Un hombre podría haber deambulado toda una vida por esas blancas cumbres sin encontrar lo que buscaba. Pero Gustavo no era un hombre normal y cuando sus provisiones se terminaron no desistió y presa del hambre continuó escalando, siempre hacia arriba.
Gustavo intentó poner la mente en blanco, luchó contra el vendaval de ideas y recuerdos que se agolpaban en su memoria. Cuando al fin, su mente se quedó quieta escuchó un ruido, un silbido agudo, un como chasquear de la lengua y supo que había alguien ahí. Sin ver a nadie, Gustavo descubre que está ante la presencia del Abominable Hombre de las Nieves y comprende lo que le dice aún sin escuchar sus palabras. “Has llegado, al fin, has llegado hasta aquí… Muchos vienen, pero yo no les veo. Tampoco ellos me ven, aunque a veces descubran mis pisadas en la nieve. Son los exploradores, los que vana todas partes y escalan cumbres sin ir en verdad a ninguna parte, sin escalar nada… Pero el caso tuyo es distinto; deberás luchar conmigo toda una noche; yo soy el Ángel de Jacob… Sólo yo puedo abrirte el paso.”
Y Gustavo luchó con todas sus fuerzas contra el blanco Ángel, tal y cómo Jacob lo hiciera antes que él. Y tal como Jacob, Gustavo fue vencido por el Ángel y cayó casi muerto.
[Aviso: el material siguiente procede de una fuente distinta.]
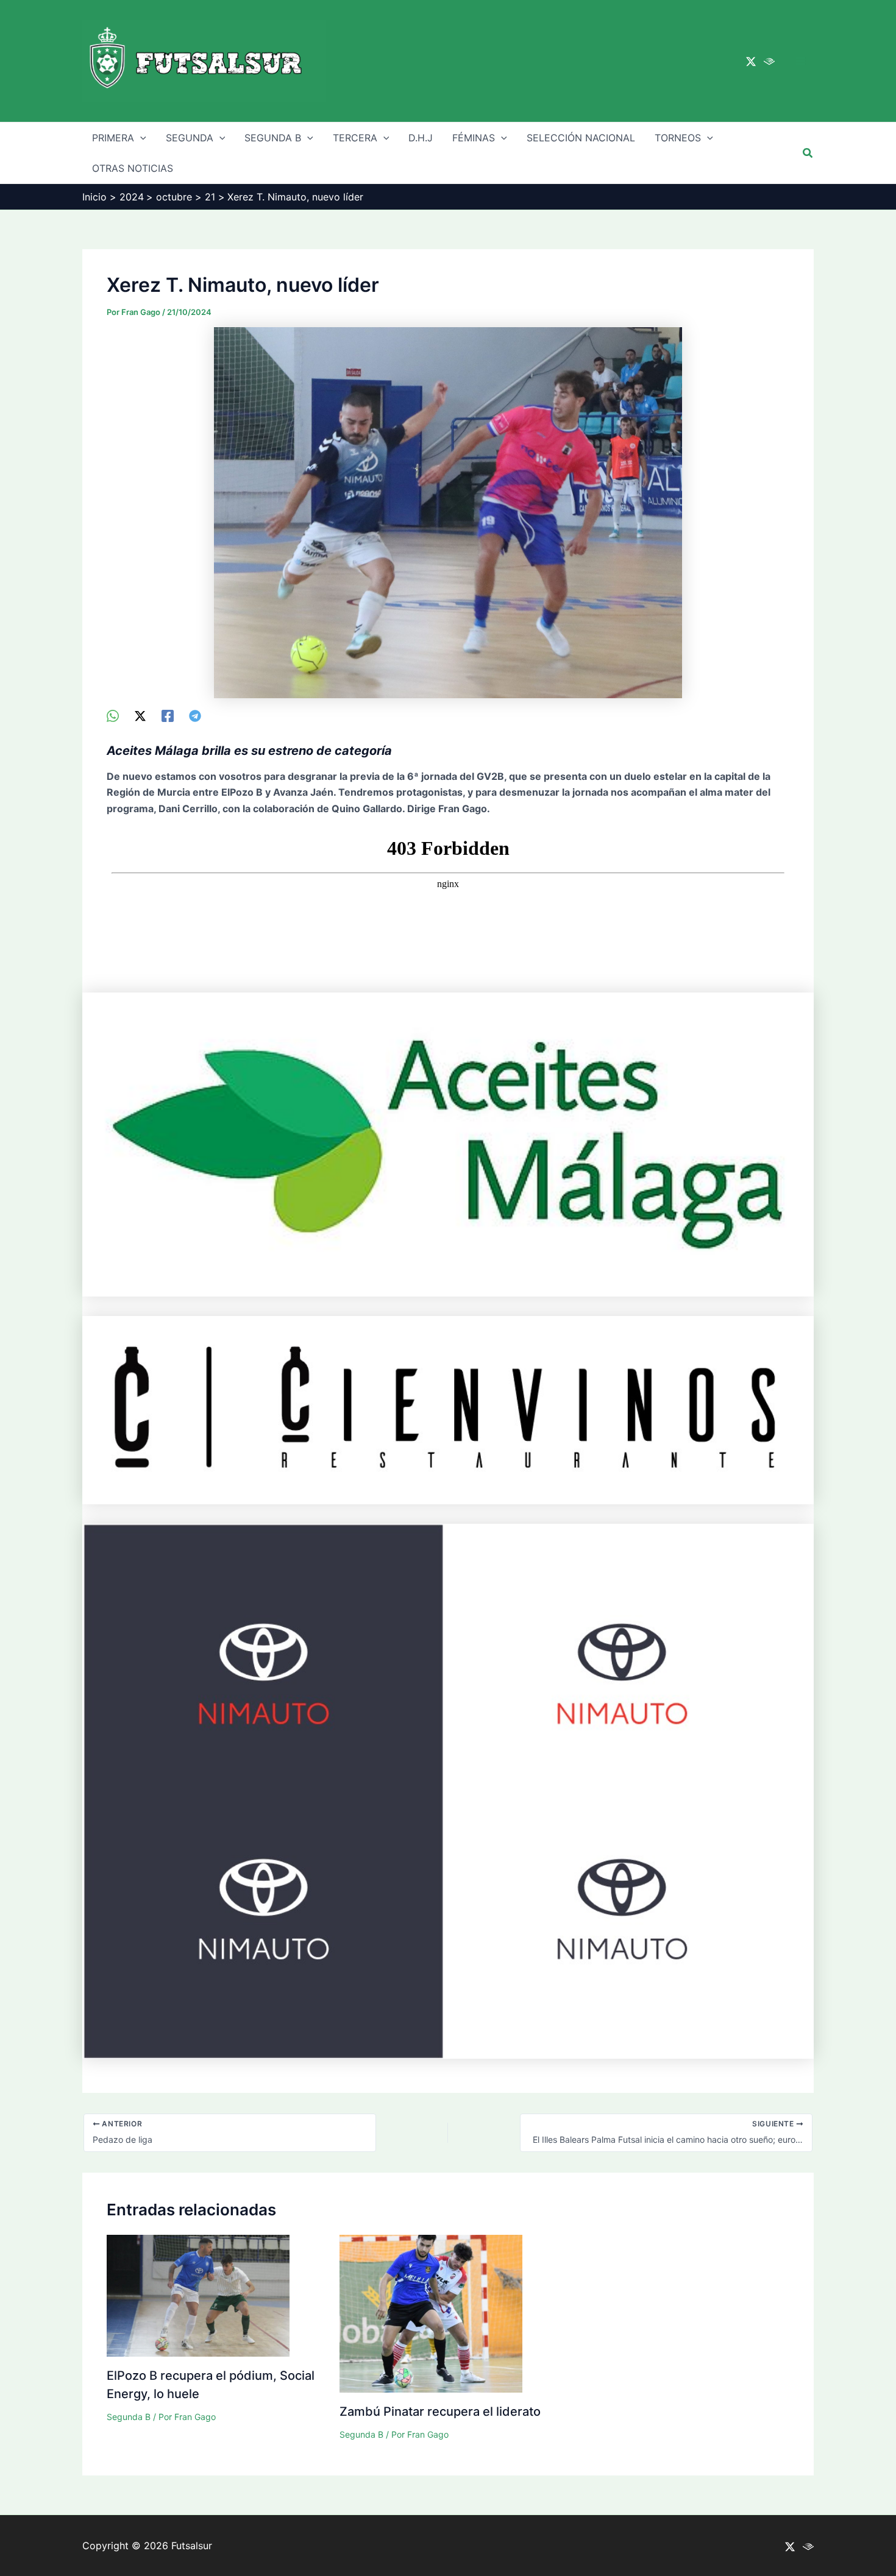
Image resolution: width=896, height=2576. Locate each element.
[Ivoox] (769, 61)
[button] (808, 153)
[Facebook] (168, 716)
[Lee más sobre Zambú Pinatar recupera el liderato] (431, 2313)
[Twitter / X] (750, 61)
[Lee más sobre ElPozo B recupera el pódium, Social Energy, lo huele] (198, 2294)
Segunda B (129, 2416)
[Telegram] (195, 716)
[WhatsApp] (113, 716)
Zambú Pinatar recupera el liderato (440, 2411)
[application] (140, 137)
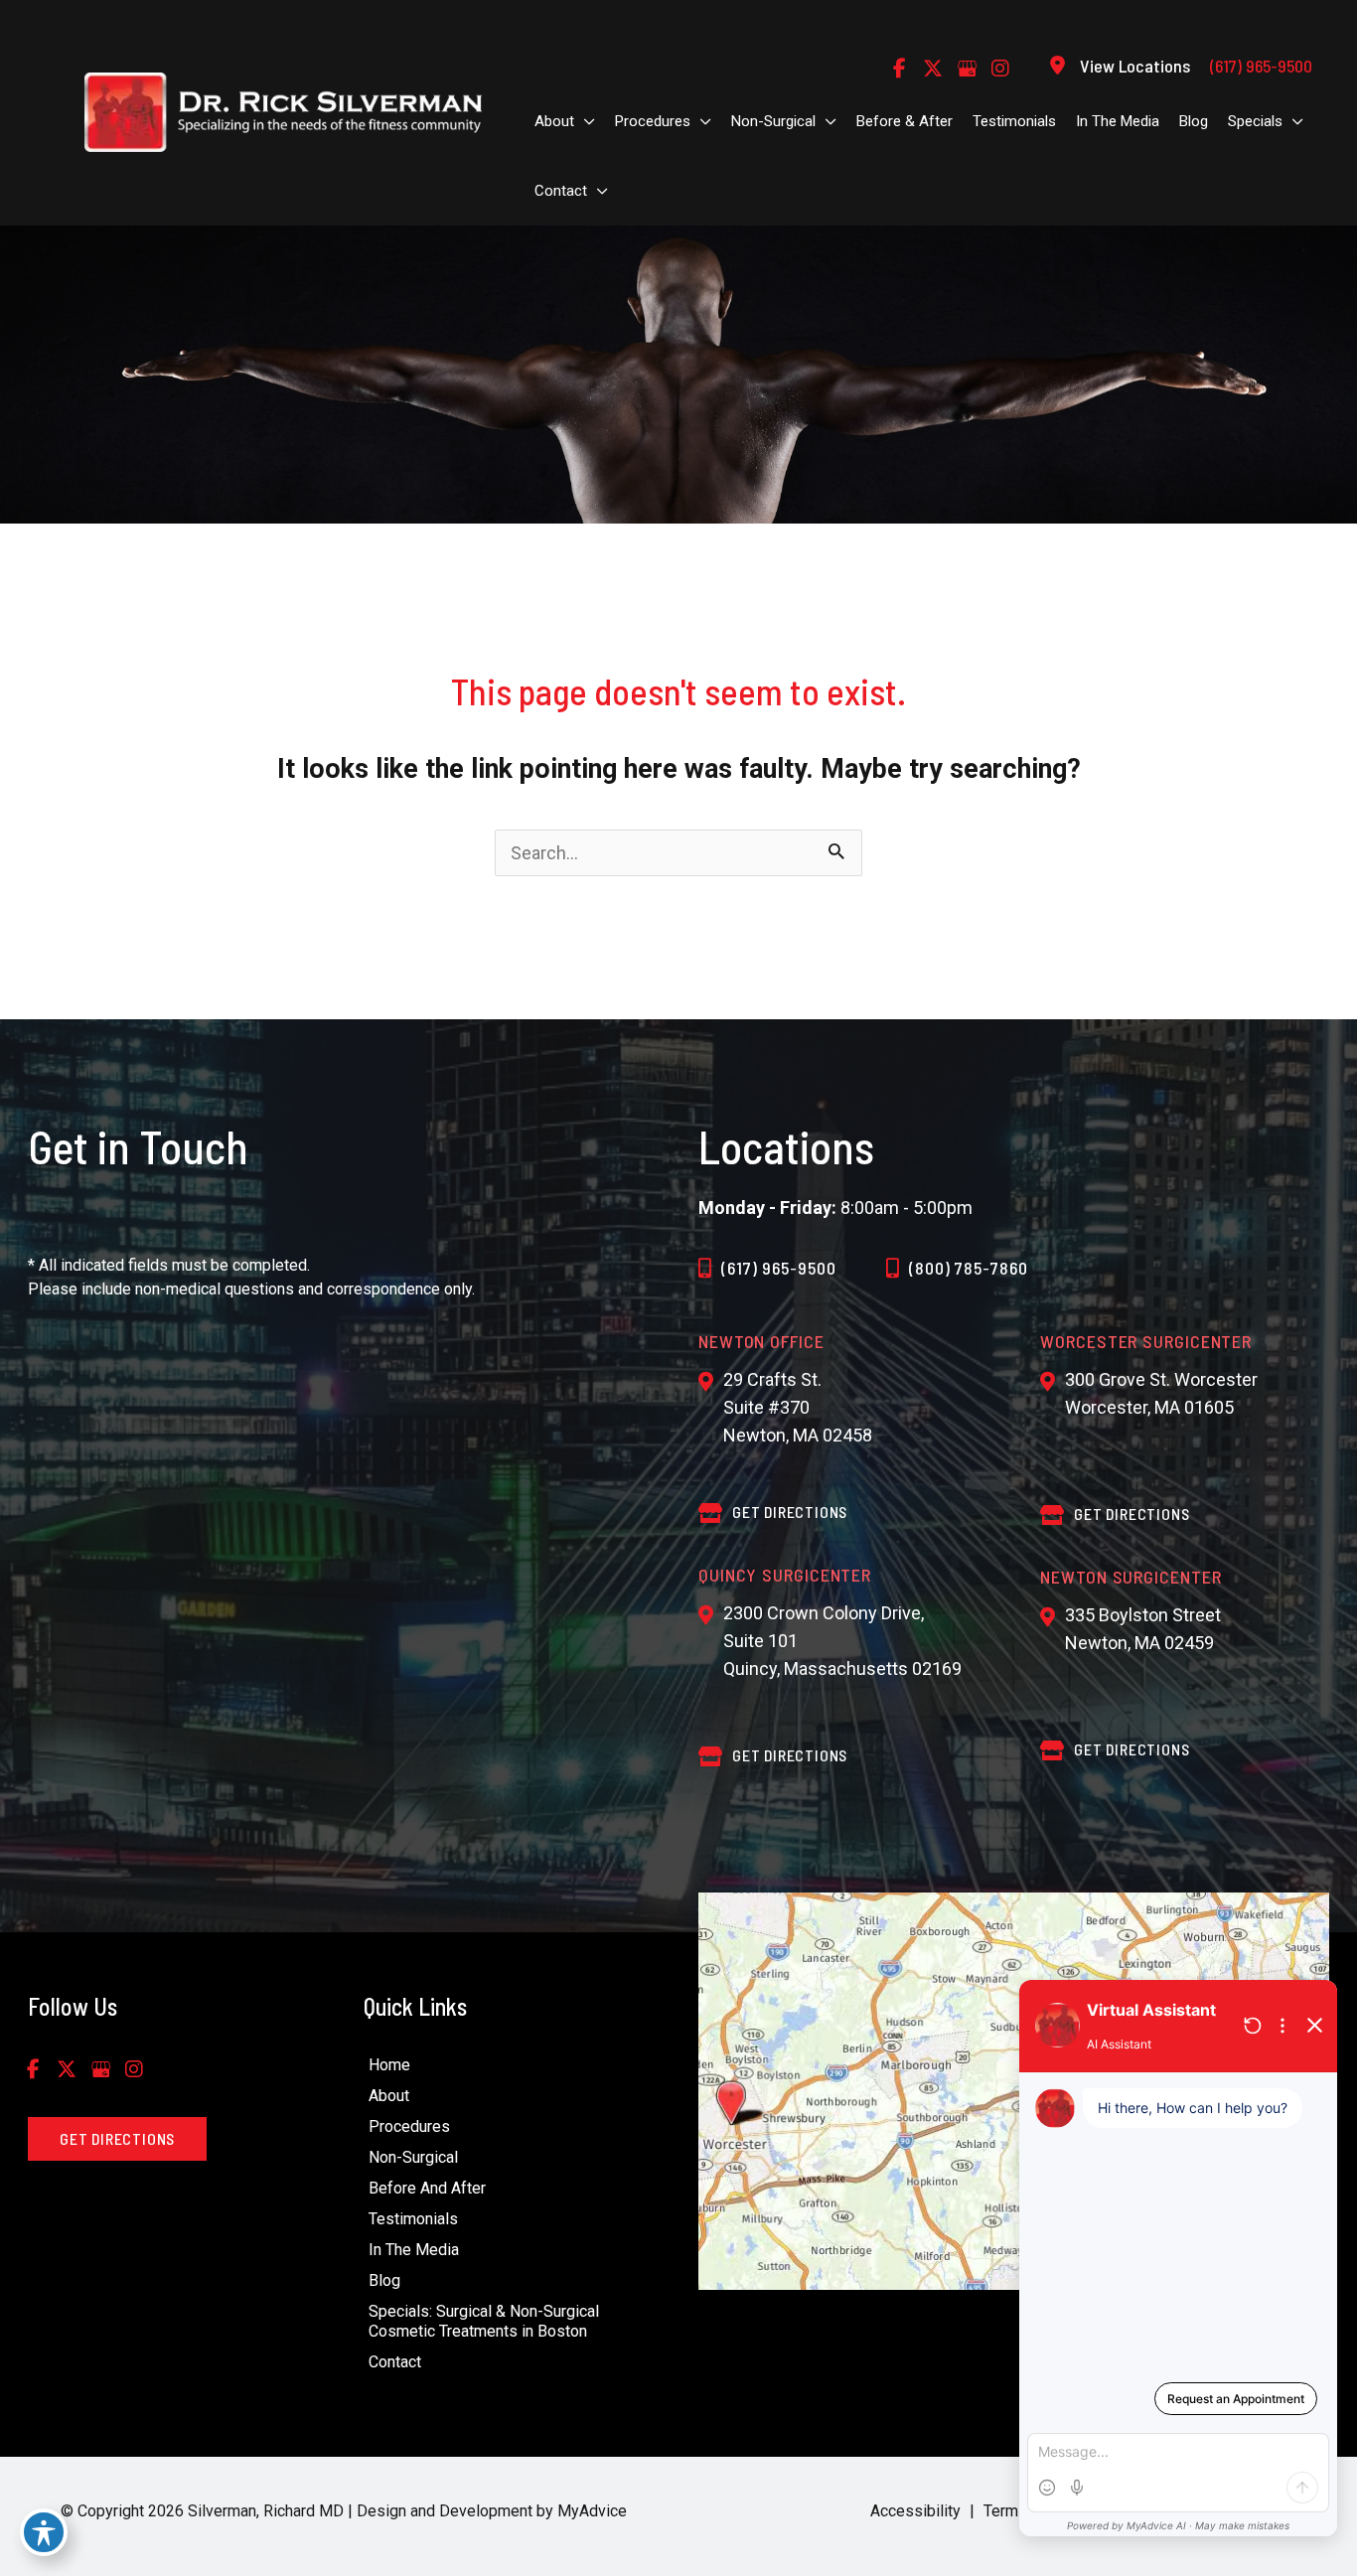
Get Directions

En estas condiciones fue hallado por los monjes del templo.
Y así las semanas se convirtieron en meses, y los meses en años mientras Gustavo absorbía todo el conocimiento de aquellos iluminados que durante siglos habían combinado casi instintivamente la ciencia y la tecnología, creando aparatos que no eran más que locos sueños para la humanidad exterior. Y tras cinco años de estudios llegó el día en que los monjes llamaron a Gustavo, ‘Maestro’. Y Gustavo supo que el mundo estaba sus pies.
Pero aún se sentía vulnerable. El Abominable Hombre de las Nieves, el Ángel lo había derrotado. Decidió crearse una segunda piel que lo aislara y protegiera del mundo. Él mismo forjó su armadura, y la máscara que ocultaría su rostro de los mortales para siempre. Fue en aquel momento que Gustavo Roeschmann terminó de morir. Y nació el temible General Setebos.